**GOAL:**
Can you copy the data below word for word, leaving the pictures out?

**RAW RECORDS:**

- - - - -

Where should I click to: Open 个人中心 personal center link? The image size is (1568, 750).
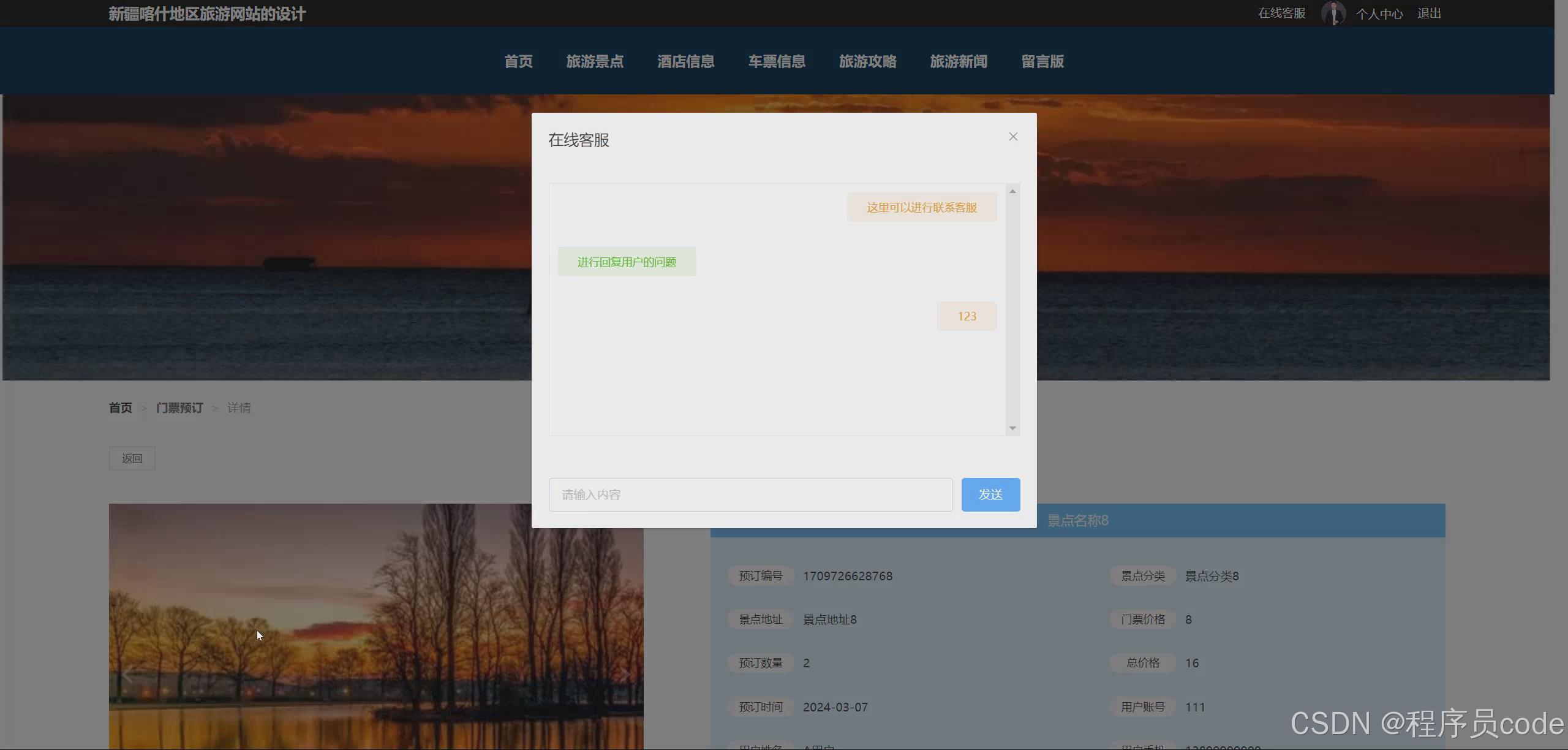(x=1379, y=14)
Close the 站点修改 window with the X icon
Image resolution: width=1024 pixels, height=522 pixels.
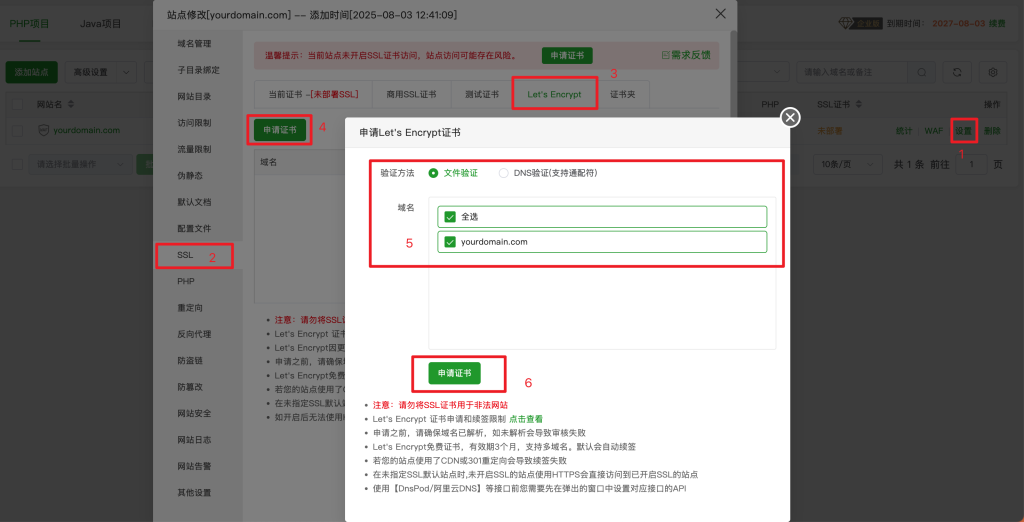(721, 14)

- - - - -

**FINISHED ANSWER:**
Where should I click to: Open 个人中心 personal center link? The image size is (1568, 750).
(x=1379, y=14)
Close the 站点修改 window with the X icon
Image resolution: width=1024 pixels, height=522 pixels.
(721, 14)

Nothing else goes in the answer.